### PASSAGE TO READ:
## start

Re: [PATCH 1/2] iommu/io-pgtable-arm: Implement .iotlb_sync_map callback

All of lore.kernel.org
 help / color / mirror / Atom feed

From: Mostafa Saleh <smostafa@google.com>
To: Daniel Mentz <danielmentz@google.com>
Cc: iommu@lists.linux.dev, linux-kernel@vger.kernel.org,
	Will Deacon <will@kernel.org>,
	Pranjal Shrivastava <praan@google.com>,
	Liviu Dudau <liviu.dudau@arm.com>,
	Jason Gunthorpe <jgg@nvidia.com>,
	Rob Clark <robin.clark@oss.qualcomm.com>
Subject: Re: [PATCH 1/2] iommu/io-pgtable-arm: Implement .iotlb_sync_map callback
Date: Tue, 30 Sep 2025 09:10:44 +0000	[thread overview]
Message-ID: <aNuelC9K24z_Ph_G@google.com> (raw)
In-Reply-To: <CAE2F3rB6TYjy0a9yecW4zwBLraaj75YBafEz3DUh8zrLChnuCg@mail.gmail.com>

On Mon, Sep 29, 2025 at 02:00:09PM -0700, Daniel Mentz wrote:
> On Mon, Sep 29, 2025 at 5:21 AM Mostafa Saleh <smostafa@google.com> wrote:
> >
> > On Sat, Sep 27, 2025 at 10:39:52PM +0000, Daniel Mentz wrote:
> > > On systems with a non-coherent SMMU, the CPU must perform cache
> > > maintenance operations (CMOs) after updating page table entries (PTEs).
> > > This ensures that the SMMU reads the latest version of the descriptors
> > > and not stale data from memory.
> > >
> > > This requirement can lead to significant performance overhead,
> > > especially when mapping long scatter-gather lists where each sg entry
> > > maps into an iommu_map() call that only covers 4KB of address space.
> > >
> > > In such scenarios, each small mapping operation modifies a single 8-byte
> > > PTE but triggers a cache clean for the entire cache line (e.g., 64
> > > bytes). This results in the same cache line being cleaned repeatedly,
> > > once for each PTE it contains.

## end

### EXERCISE REQUIREMENTS:
[A] In the patch discussion, what must the CPU perform after updating page table entries on systems with a non-coherent SMMU?
[B] Quote the patch discussion from "All of lore.kernel.org" to "Message-ID: <aNuelC9K24z_Ph_G@google.com> (raw)".
[C] Extend the patch discussion past its last sentence.

### PROVIDED MATERIAL:
## start

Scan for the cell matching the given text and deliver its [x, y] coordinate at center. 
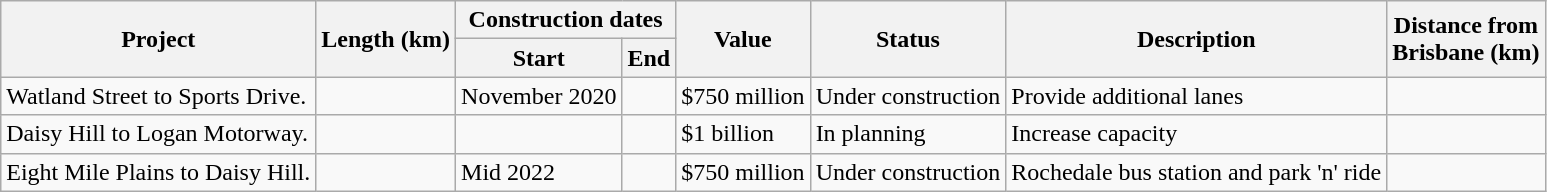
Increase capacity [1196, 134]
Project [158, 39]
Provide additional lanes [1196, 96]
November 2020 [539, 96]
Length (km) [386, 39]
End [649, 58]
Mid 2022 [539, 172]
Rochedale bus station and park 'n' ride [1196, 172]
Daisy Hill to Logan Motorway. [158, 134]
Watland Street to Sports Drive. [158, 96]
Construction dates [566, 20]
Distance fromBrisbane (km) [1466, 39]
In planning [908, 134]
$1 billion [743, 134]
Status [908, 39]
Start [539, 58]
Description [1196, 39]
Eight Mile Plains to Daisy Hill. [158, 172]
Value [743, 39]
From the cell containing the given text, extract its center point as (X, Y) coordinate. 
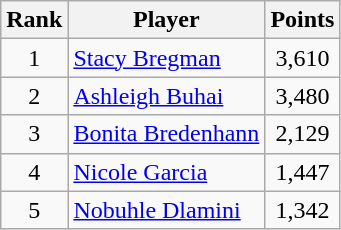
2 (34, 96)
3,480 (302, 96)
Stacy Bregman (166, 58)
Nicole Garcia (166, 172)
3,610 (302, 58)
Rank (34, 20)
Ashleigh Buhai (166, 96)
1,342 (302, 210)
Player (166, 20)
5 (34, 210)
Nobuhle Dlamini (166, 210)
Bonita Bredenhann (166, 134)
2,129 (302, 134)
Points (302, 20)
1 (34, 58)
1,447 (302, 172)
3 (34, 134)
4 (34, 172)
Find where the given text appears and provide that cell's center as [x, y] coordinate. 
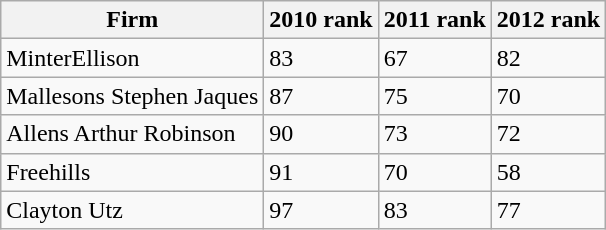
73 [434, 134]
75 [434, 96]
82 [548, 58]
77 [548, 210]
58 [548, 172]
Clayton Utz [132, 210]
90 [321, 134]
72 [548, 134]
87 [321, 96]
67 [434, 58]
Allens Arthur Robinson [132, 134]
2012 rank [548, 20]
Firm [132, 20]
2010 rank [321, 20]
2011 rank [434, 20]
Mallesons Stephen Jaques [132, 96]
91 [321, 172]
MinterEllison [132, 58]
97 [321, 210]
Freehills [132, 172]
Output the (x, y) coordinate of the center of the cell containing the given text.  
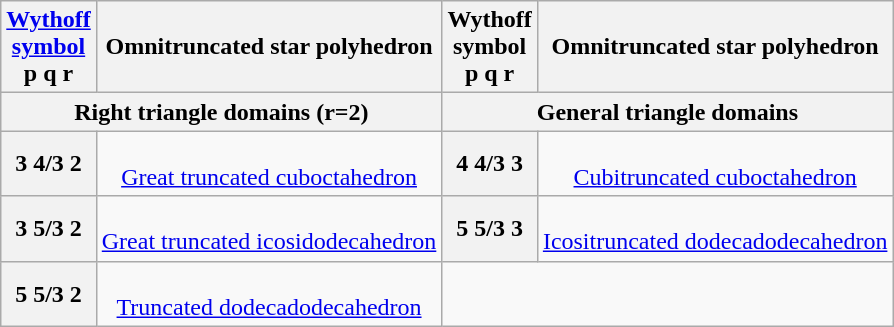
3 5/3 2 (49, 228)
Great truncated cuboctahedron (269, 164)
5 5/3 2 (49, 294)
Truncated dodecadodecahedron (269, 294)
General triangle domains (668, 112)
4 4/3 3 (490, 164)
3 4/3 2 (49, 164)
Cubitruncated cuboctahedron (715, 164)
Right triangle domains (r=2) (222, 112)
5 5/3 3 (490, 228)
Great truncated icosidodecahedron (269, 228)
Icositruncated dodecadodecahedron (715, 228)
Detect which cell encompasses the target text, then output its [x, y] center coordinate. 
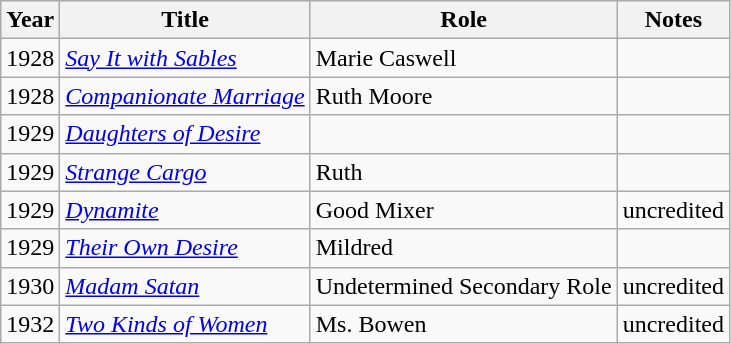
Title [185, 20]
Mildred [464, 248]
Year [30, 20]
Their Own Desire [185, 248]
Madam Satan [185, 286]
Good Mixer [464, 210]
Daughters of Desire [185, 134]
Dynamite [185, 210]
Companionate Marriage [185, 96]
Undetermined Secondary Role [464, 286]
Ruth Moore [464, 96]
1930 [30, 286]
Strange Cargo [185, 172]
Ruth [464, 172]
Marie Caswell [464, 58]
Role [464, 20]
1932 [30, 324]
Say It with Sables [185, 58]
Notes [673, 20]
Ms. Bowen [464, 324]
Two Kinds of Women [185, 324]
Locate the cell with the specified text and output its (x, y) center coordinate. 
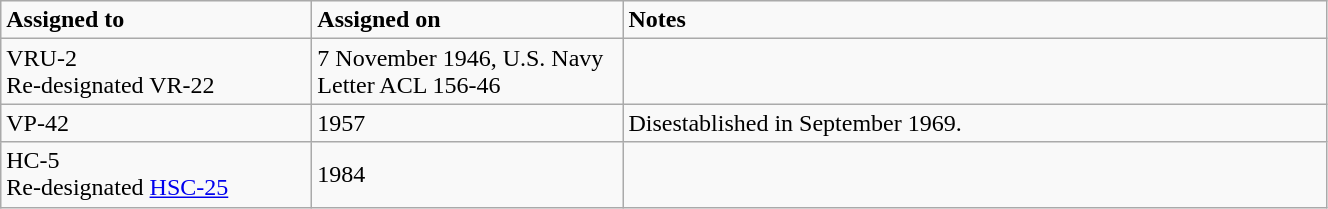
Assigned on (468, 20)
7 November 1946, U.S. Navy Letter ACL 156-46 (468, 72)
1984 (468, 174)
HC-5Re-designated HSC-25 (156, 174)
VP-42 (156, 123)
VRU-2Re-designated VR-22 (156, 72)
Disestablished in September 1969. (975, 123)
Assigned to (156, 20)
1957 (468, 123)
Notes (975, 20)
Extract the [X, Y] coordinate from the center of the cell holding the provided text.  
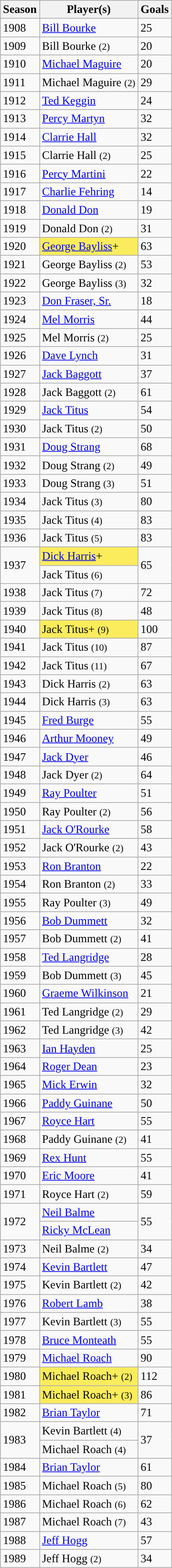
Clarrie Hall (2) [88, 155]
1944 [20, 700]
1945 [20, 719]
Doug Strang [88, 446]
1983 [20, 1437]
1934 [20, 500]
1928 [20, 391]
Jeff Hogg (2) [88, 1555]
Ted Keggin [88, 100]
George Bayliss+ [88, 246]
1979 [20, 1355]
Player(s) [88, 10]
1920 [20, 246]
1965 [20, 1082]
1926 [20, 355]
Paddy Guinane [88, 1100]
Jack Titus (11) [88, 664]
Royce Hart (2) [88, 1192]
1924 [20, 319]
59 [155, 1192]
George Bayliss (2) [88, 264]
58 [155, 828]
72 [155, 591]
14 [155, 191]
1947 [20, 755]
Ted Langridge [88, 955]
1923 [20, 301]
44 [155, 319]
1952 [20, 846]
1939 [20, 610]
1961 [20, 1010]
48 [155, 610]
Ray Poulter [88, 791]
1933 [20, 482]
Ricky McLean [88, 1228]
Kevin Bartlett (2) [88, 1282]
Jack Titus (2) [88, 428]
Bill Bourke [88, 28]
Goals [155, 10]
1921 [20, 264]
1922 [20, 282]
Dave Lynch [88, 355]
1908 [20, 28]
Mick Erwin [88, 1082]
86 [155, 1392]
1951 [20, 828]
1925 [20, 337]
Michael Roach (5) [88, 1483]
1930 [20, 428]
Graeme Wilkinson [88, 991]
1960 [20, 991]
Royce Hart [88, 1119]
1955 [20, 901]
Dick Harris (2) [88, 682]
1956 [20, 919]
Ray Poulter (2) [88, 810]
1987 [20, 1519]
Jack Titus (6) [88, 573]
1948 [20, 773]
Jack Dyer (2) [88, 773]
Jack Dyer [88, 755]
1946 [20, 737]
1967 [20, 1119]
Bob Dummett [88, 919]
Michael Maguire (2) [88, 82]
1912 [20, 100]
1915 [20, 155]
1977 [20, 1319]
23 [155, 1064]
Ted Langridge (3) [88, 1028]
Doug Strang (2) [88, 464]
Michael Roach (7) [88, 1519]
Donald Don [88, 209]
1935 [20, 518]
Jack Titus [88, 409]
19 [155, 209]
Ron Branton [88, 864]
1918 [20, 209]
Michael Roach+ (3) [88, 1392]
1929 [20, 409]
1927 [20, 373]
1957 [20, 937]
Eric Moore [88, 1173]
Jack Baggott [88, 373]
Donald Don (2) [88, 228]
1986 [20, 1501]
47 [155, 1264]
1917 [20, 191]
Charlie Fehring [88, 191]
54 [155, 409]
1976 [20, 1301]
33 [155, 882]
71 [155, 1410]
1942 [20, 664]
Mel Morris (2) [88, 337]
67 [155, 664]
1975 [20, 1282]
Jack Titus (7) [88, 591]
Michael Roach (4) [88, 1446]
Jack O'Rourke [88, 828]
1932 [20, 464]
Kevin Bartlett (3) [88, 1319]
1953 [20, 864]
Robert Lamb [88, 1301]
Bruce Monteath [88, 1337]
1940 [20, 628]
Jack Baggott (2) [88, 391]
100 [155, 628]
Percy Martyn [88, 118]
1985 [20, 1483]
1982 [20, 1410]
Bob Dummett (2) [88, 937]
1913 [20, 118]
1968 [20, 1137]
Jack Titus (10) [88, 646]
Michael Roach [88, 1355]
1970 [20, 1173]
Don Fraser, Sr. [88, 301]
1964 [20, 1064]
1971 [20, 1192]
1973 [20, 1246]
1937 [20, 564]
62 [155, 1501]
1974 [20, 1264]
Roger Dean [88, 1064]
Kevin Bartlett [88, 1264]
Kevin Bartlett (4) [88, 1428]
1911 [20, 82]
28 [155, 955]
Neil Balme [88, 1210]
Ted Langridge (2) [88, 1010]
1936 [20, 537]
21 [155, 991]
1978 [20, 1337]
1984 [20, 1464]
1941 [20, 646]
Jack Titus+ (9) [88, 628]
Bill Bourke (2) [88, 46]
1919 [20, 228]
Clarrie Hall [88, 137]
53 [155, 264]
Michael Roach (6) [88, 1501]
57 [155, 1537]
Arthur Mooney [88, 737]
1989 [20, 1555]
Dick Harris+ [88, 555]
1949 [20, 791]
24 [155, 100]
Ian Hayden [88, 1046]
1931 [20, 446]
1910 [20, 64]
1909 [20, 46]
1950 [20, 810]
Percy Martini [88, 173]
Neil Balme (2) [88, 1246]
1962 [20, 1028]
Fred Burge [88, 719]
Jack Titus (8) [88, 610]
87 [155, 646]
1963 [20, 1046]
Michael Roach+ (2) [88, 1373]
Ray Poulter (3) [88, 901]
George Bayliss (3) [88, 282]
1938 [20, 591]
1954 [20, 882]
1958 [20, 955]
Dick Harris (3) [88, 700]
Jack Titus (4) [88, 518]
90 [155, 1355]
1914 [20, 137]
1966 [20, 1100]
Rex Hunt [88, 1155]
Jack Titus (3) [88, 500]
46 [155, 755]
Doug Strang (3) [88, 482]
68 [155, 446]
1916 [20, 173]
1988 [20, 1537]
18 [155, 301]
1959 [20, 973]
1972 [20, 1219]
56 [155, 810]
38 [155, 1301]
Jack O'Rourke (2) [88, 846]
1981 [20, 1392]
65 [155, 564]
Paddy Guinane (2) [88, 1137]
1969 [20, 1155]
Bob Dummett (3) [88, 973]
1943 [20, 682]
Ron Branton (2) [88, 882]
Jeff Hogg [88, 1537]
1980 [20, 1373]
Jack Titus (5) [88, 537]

## end

### EXERCISE RESULTS:
[A] Cache maintenance operations (CMOs).

[B]
All of lore.kernel.org
 help / color / mirror / Atom feed

From: Mostafa Saleh <smostafa@google.com>
To: Daniel Mentz <danielmentz@google.com>
Cc: iommu@lists.linux.dev, linux-kernel@vger.kernel.org,
	Will Deacon <will@kernel.org>,
	Pranjal Shrivastava <praan@google.com>,
	Liviu Dudau <liviu.dudau@arm.com>,
	Jason Gunthorpe <jgg@nvidia.com>,
	Rob Clark <robin.clark@oss.qualcomm.com>
Subject: Re: [PATCH 1/2] iommu/io-pgtable-arm: Implement .iotlb_sync_map callback
Date: Tue, 30 Sep 2025 09:10:44 +0000	[thread overview]
Message-ID: <aNuelC9K24z_Ph_G@google.com> (raw)

[C]
> > >
> > > A more efficient implementation performs the cache clean operation only
> > > after updating all descriptors that are co-located in the same cache
> > > line. This patch introduces a mechanism to defer and batch the cache
> > > maintenance:
> > >
> > > A new boolean flag, defer_sync_pte, is added to struct io_pgtable_cfg.
> > > When this flag is set, the arm-lpae backend will skip the cache sync
> > > operation for leaf entries within its .map_pages implementation.
> > >
> > > A new callback, .iotlb_sync_map, is added to struct io_pgtable_ops.
> > > After performing a series of mapping operations, the caller is
> > > responsible for invoking this callback for the entire IOVA range. This
> > > function then walks the page tables for the specified range and performs
> > > the necessary cache clean operations for all the modified PTEs.
> > >
> > > This allows for a single, efficient cache maintenance operation to cover
> > > multiple PTE updates, significantly reducing overhead for workloads that
> > > perform many small, contiguous mappings.
> > >
> > > Signed-off-by: Daniel Mentz <danielmentz@google.com>
> > > ---
> > >  drivers/iommu/io-pgtable-arm.c | 66 +++++++++++++++++++++++++++++++++-
> > >  include/linux/io-pgtable.h     |  7 ++++
> > >  2 files changed, 72 insertions(+), 1 deletion(-)
> > >
> > > diff --git a/drivers/iommu/io-pgtable-arm.c b/drivers/iommu/io-pgtable-arm.c
> > > index 7e8e2216c294..a970eefb07fb 100644
> > > --- a/drivers/iommu/io-pgtable-arm.c
> > > +++ b/drivers/iommu/io-pgtable-arm.c
> > > @@ -353,7 +353,7 @@ static void __arm_lpae_init_pte(struct arm_lpae_io_pgtable *data,
> > >       for (i = 0; i < num_entries; i++)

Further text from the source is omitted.